Desde los inicios de la humanidad, y grabado en escritos de grandes pensadores, el ser humano se ha preguntado cosas como: “¿Cómo persisto? ¿Cómo resisto?” o “¿Por qué me pasa esto a mí?”. Revelación importante: no solo te pasa a vos.
“Me has preguntado, Lucilo, por qué, si el mundo está gobernado por la providencia, tantos males sobrevienen a los hombres virtuosos.” – Séneca, Sobre la Providencia. Básicamente, Lucilo le preguntaba a su amigo Séneca por qué le pasaban cosas malas si era una buena persona.
Podemos considerar que son dificultades de vida, o “cosas malas”, según las vivencias y experiencias de cada uno. Para esto, podríamos entrar en psicología, percepción y una mirada a la pirámide de Maslow sobre la jerarquía de las necesidades humanas, pero mejor en esta oportunidad iremos por otro lado.
Hablar sobre la resiliencia y aprender de ella es un clásico del storytelling, a través del tiempo y las culturas. Ejemplo: “El viaje del héroe”. La vida cotidiana del personaje, su experiencia transformativa (un gran desafío enfrentado) y el retorno triunfador, volviendo más fuerte y más sabio.
La resiliencia no es no caerse o no romperse. Mayor resiliencia es igual a mayor velocidad en la que logramos resetearnos de esa situación adversa y volver a empujar hacia adelante.El objetivo de la resiliencia empresarial es el mismo que el de la existencia humana: resistir, adaptarse, sobrevivir, continuar.

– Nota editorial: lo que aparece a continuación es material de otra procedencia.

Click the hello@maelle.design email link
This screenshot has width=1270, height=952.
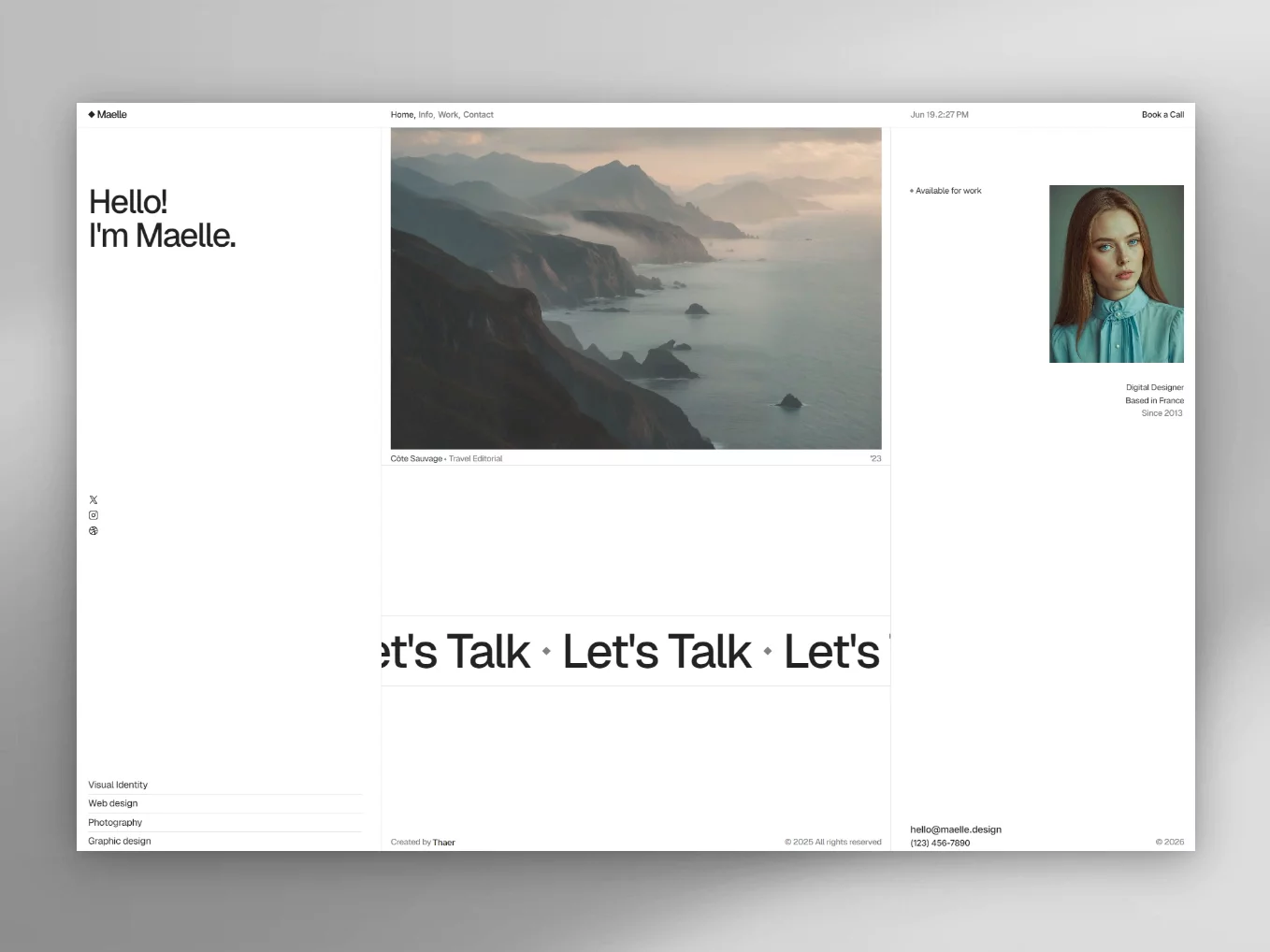[956, 829]
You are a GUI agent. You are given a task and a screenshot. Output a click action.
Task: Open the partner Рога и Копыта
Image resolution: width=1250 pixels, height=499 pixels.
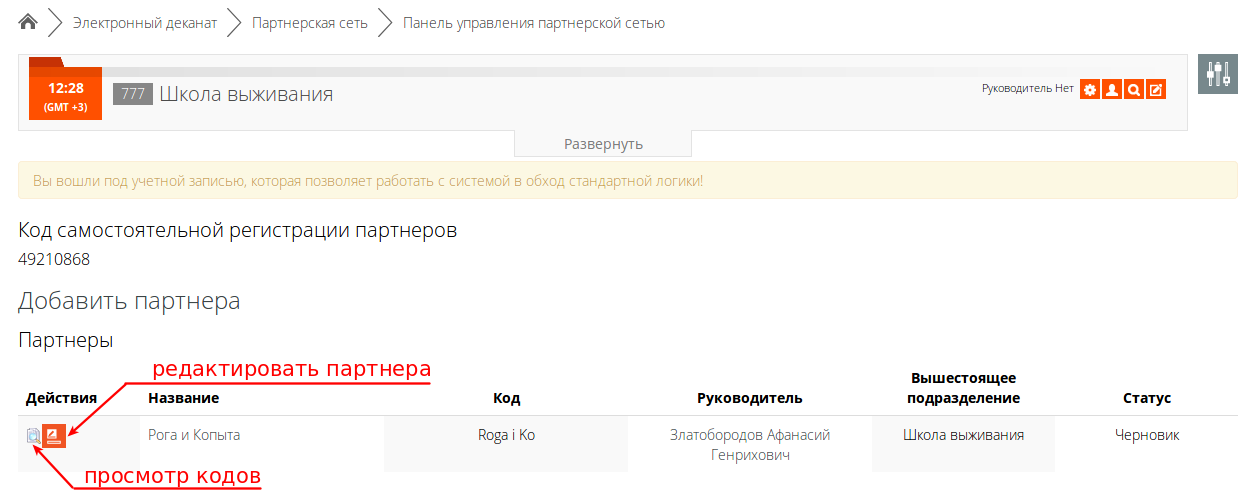click(194, 435)
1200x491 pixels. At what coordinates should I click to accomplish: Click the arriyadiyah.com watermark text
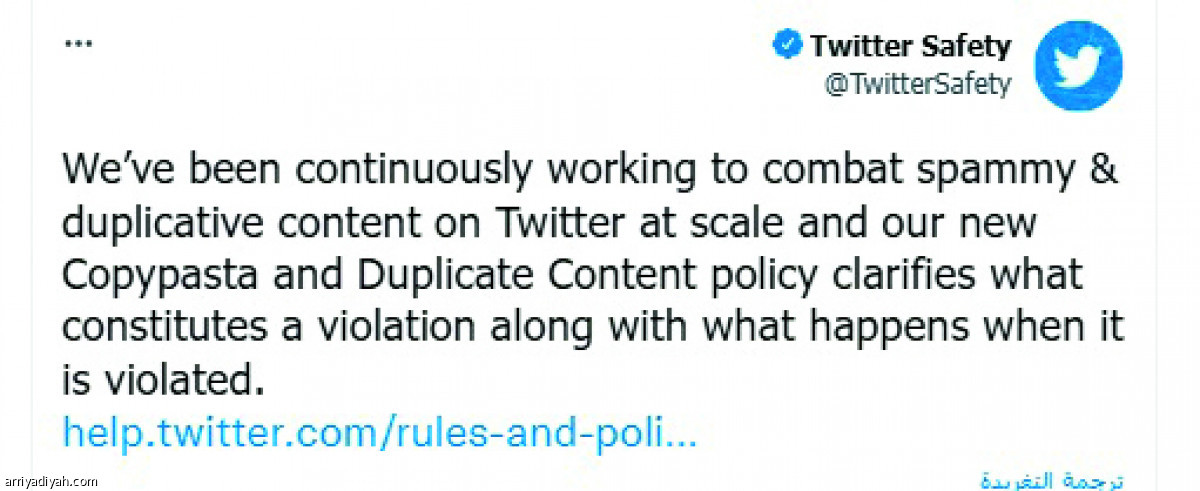(49, 481)
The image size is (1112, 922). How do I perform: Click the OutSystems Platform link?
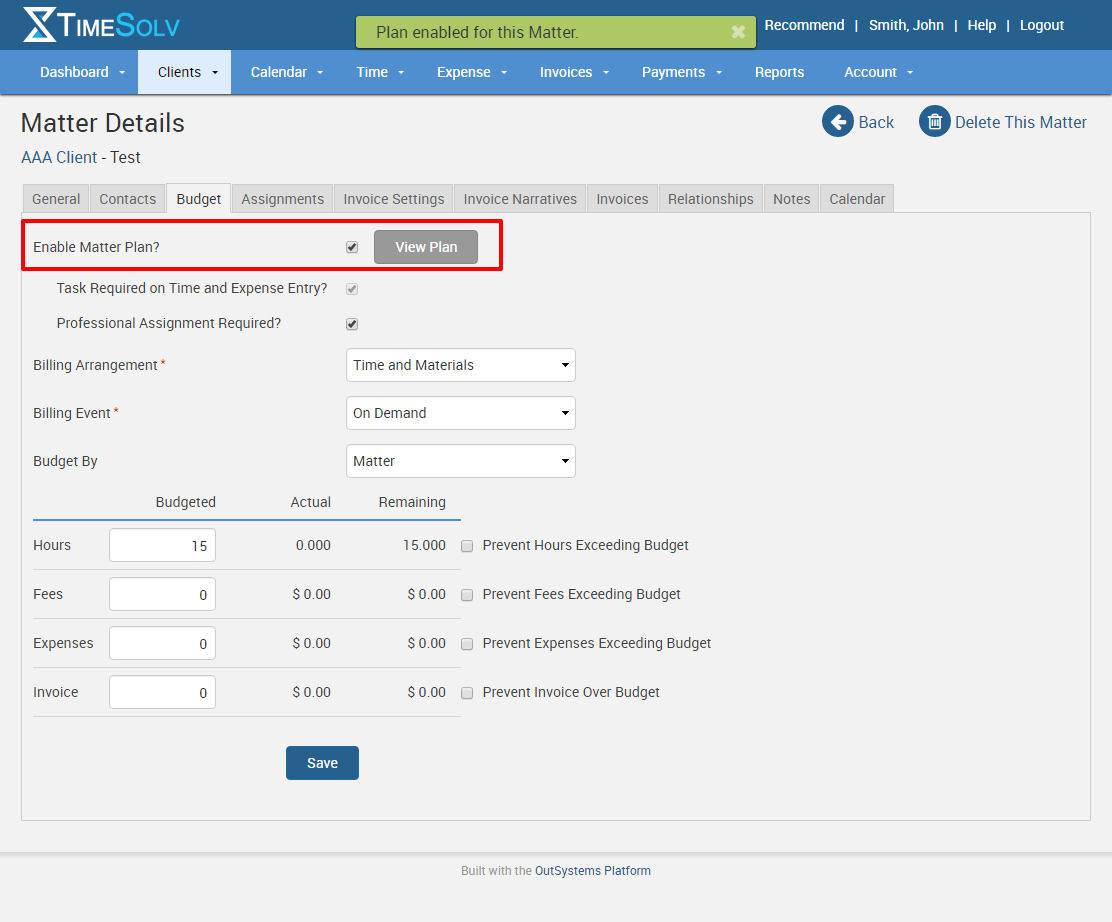(592, 871)
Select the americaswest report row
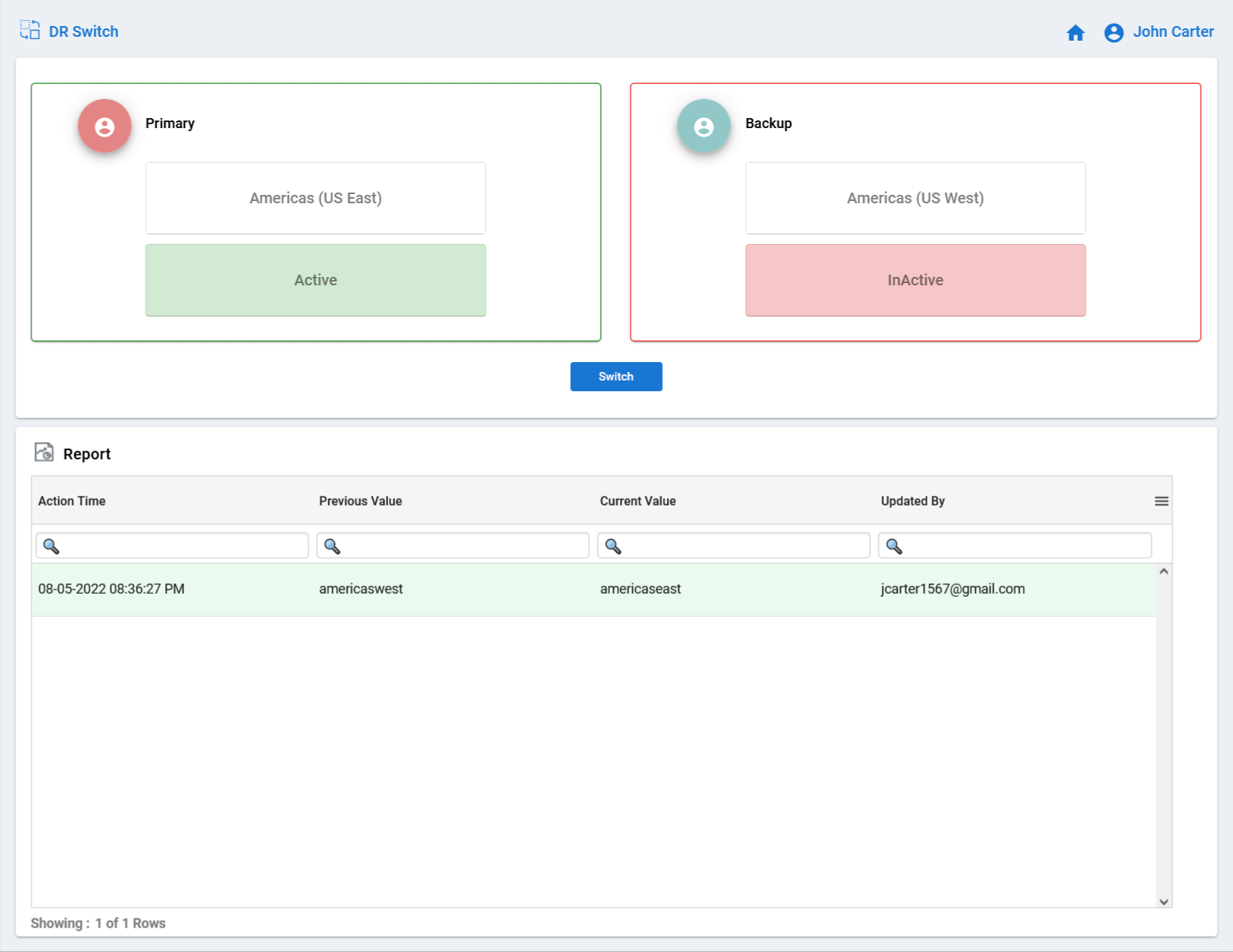1233x952 pixels. click(593, 589)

Andrew Huberman, neurocientífico, habla de esto. La tenacidad y la fuerza de voluntad son base de la resiliencia. Así como los músculos se entrenan con peso progresivamente más pesado, el cerebro debe ser empujado a desarrollar más resiliencia, lo que nos ayudará a mantener el esfuerzo bajo presión y resistir impulsos contrarios de desistir.
En el cerebro, la corteza cingulada media anterior actúa como un nodo clave en la evaluación del esfuerzo y la toma de decisiones bajo presión, trabajando en conjunto con el sistema de recompensas (dopamina, serotonina), la corteza prefrontal (que analiza reglas, contexto y estrategia), la interocepción y la exterocepción (lo que sentimos por dentro y por fuera) y las áreas premotoras (qué hacer o no hacer). Integra y asigna energía cerebral y corporal, sobre todo cuando hay fricción o resistencia, y ayuda a decidir si vale la pena afrontar esa resistencia.
¿Cómo podemos reforzarla? Haciendo cosas que nos incomoden en dosis de pequeños incrementos. Retos seguros que nos empujen a probar el siguiente paso, algo nuevo e incómodo, y lograr empujar “cinco minutos más”. Estos pueden (y deben) ser esfuerzos físicos y mentales. Actualizarse física y mentalmente es clave.
El éxito puede llegar a cualquiera, sin importar sus capacidades. Sólo quienes han enfrentado adversidades podrán mantenerse en él.En los negocios, los desafíos y obstáculos son inevitables. Recuperar y mantener el foco en tiempos difíciles es crucial. Entender la dicotomía del control. Mantener gratitud y un optimismo resiliente, no irrealista.
“Sueños + realidades + determinación = Una vida exitosa”. – Ray Dalio.